» **AIM OF THE TASK**
Quote the data below in full, minus the images.

- - - - -

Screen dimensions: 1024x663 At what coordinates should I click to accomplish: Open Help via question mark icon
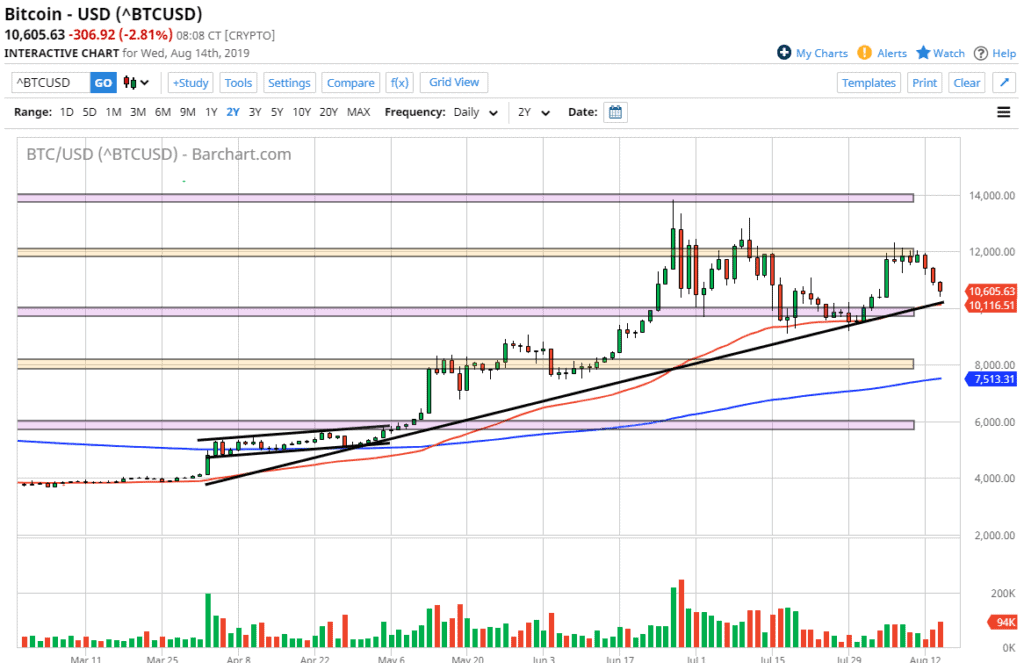click(981, 53)
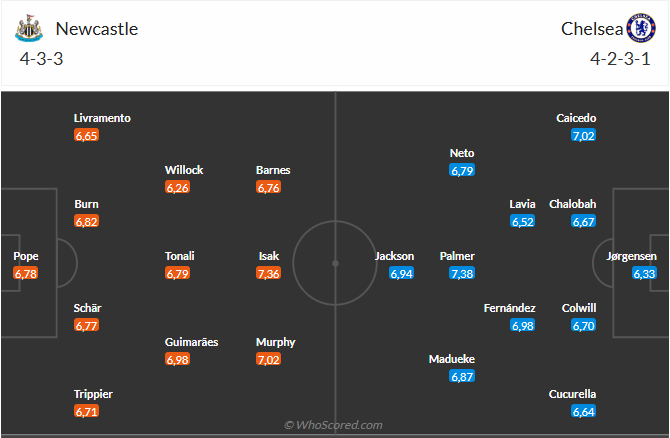Screen dimensions: 670x438
Task: Open the Newcastle team name link
Action: click(98, 28)
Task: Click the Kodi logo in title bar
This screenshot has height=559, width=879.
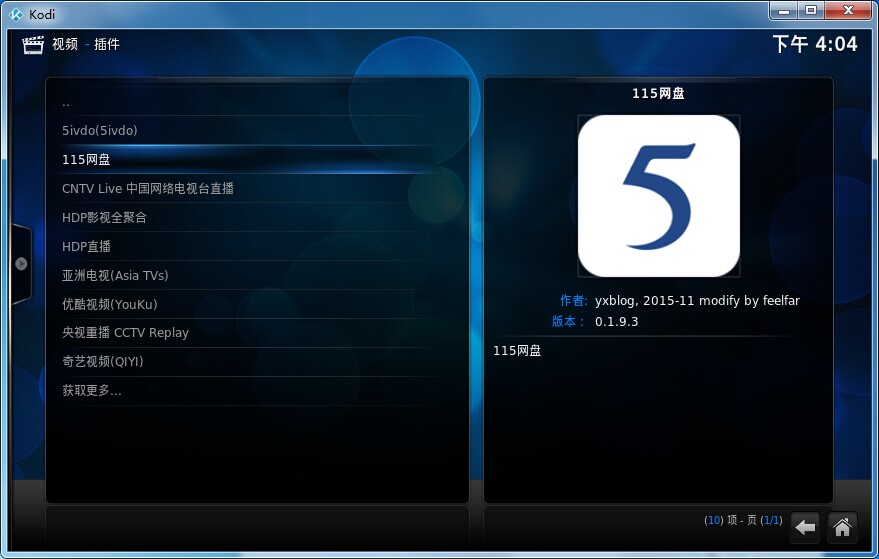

- - - - -

» **EXPECTED ANSWER**
Screen dimensions: 1024x663 At what coordinates should I click to accomplish: Open Help via question mark icon
click(981, 53)
Screen dimensions: 670x438
Task: Open the Newcastle team name link
Action: click(98, 28)
Task: Click the Kodi logo in title bar
This screenshot has height=559, width=879.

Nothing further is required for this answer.